Stamp prices are outrageous and no one uses the U.S postal service. Check your electronic mail (e-mail) once and awhile. My penmanship is atrocious and there are people in other countries that would die for this ink. Literally people have died for ink. Seriously lady I may as well be writing in blood.
Well anyway… now that we’ve covered the formalities derived from writing in a dead and/or archaic language delivered via a pony that is neither existent nor express let’s get to the point. Not directly to the point, I like to skip around a bit. Like the four legged courier of this message I will get to the point at my own leisure.
Can’t we just go back to hieroglyphics? Not actual hieroglyphics because I don’t know the language and I can’t draw. I mean when will we revert to communicating solely by emoticons? Writing requires way too much thinking (pondering face)(crying face). All you need to know is that you make me (smiling face) and that I (heart) you.
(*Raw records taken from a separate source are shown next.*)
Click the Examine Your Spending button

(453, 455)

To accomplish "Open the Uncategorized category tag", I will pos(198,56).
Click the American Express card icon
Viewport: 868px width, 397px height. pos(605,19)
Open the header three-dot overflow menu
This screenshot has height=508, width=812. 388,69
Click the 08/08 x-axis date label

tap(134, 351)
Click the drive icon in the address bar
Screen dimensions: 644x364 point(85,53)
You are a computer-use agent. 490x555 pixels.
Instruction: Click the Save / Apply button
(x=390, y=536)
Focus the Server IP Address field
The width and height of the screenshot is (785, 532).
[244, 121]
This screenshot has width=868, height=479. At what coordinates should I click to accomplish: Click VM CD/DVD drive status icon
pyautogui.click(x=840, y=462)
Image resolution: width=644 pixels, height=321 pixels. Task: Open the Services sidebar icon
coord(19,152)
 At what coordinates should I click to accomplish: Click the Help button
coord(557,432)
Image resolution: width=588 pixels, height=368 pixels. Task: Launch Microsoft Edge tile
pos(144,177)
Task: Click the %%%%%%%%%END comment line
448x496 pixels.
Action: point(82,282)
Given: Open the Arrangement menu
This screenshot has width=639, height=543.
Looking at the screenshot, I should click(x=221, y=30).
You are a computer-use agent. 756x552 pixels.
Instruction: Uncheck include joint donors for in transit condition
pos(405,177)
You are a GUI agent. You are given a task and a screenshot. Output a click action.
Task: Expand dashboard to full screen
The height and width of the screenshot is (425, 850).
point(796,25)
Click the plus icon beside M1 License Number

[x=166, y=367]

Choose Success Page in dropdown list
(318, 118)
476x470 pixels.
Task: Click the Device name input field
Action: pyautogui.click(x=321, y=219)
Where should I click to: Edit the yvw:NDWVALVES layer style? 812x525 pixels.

That’s the entire point of this letter. I told you I would meander my way to it. I love you Amanda, in so many ways and in so many more words. I love you so verbosely that it could border on annoyance to those that are unfortunate enough to not know what passion is or simply dislike reading rambling writings. But we don’t like those people anyone, we don’t like much of anyone actually. Perhaps I shall write another letter.
Much Love, Dan
Amanda and I do not like you, nor do we perceive any situation in the foreseeable future in which we will accidentally like you. Please leave us alone unless you are a dog.
Love, Amanda and Dan
P.s we are not paying for this postage and we expect you will reciprocate us for said postage in your corresponding letter.
2 thoughts on “A Letter to my Fiancé ”
Except me. You have to love me because I’m your mom. It’s in your contract. Go ahead. Go look. I’ll wait.